By Brian Liu
I like storybooks because I can get from them a sense of finality and closure that I often cannot get from life. The benefits of a narrative is that upon finishing a book, I have clarity on what the events in the book mean as a whole. I can look at the characters and the sequence of events that happened in the book, and the plot and make conclusions on the meaning of all of those things for my own life. Hence, from the all too familiar fable of The Hare and the Tortoise, I can take away from it the principle that slow and steady wins the race.
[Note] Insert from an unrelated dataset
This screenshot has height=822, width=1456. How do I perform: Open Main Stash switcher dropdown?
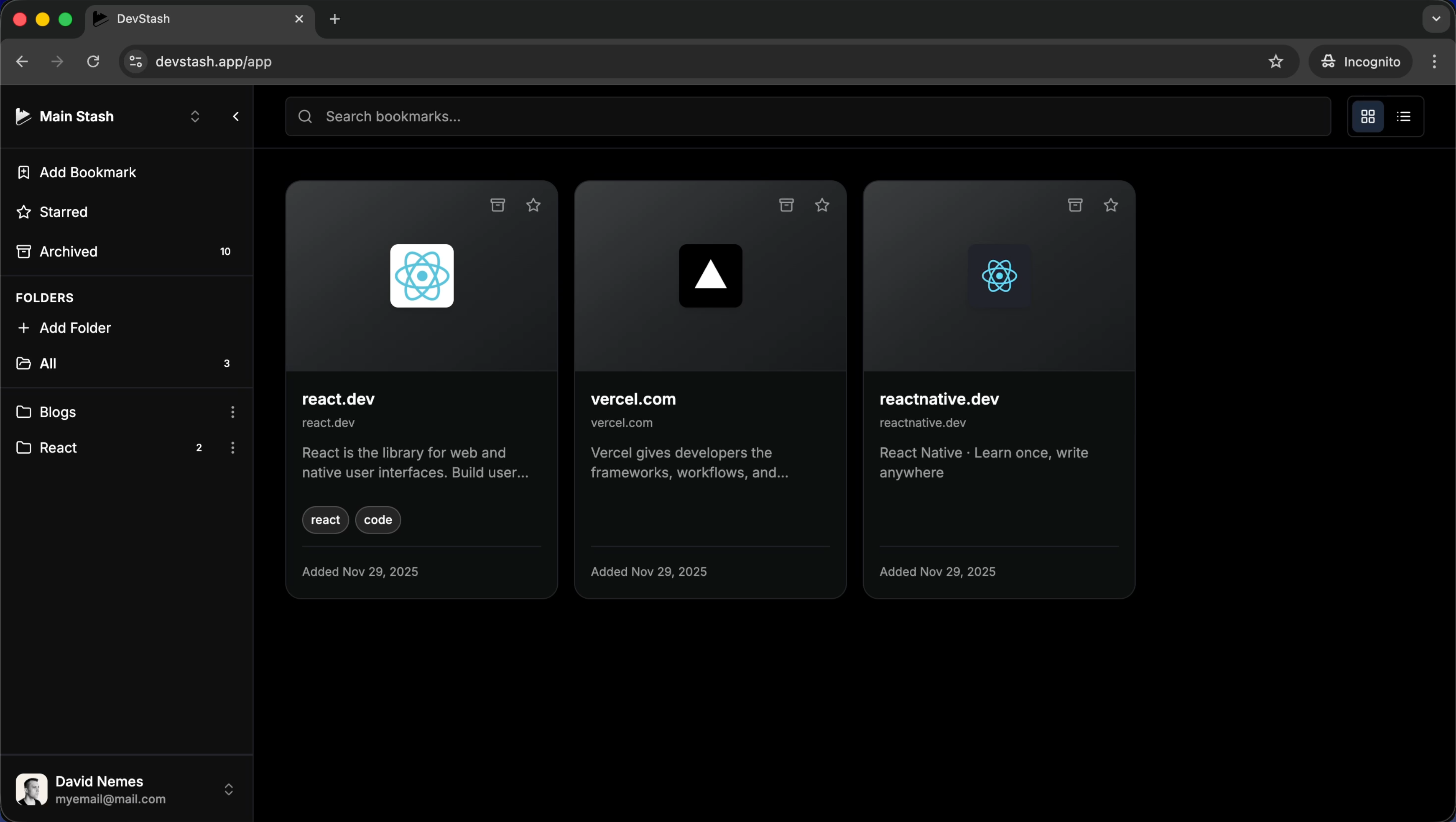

Yet, in life, I don’t always have that immediate clarity. The events in our lives rush at us, one after another after another, like a ferocious river racing down a mountain side, and they overwhelm us. Our ability to process our experiences into practical and spiritual lessons is often slow and limited. Some lessons do not become clear until many years on. We may not treat our present experiences with the right humility or prudence. Hindsight is 20/20.
This limitation has become more pertinent to me as I begin my senior year at St. John’s. I am preoccupied with the questions: “What has it all meant to me?” and “What am I going to take from it?” And deep down there is a fear of what lesson, what new knowledge lies at the end of my experience at St. John’s and what it may entail for my future life decisions.
As I have been struggling with this question, I remembered reading, in our student newspaper The Gadfly, a reflection that a graduating student wrote on her experience at St. Johns:
“I hope that our mistakes will not sour our experience of life but will instead teach us a light-hearted humility as painlessly as possible. And, from that humility, I hope we gain an expanded capacity to forgive and extend kindness to our fellows.”*
Perhaps my reflection at the end will be different, but I do hope that I’ll arrive at something similar if not more beautiful. I guess we’ll just have to see.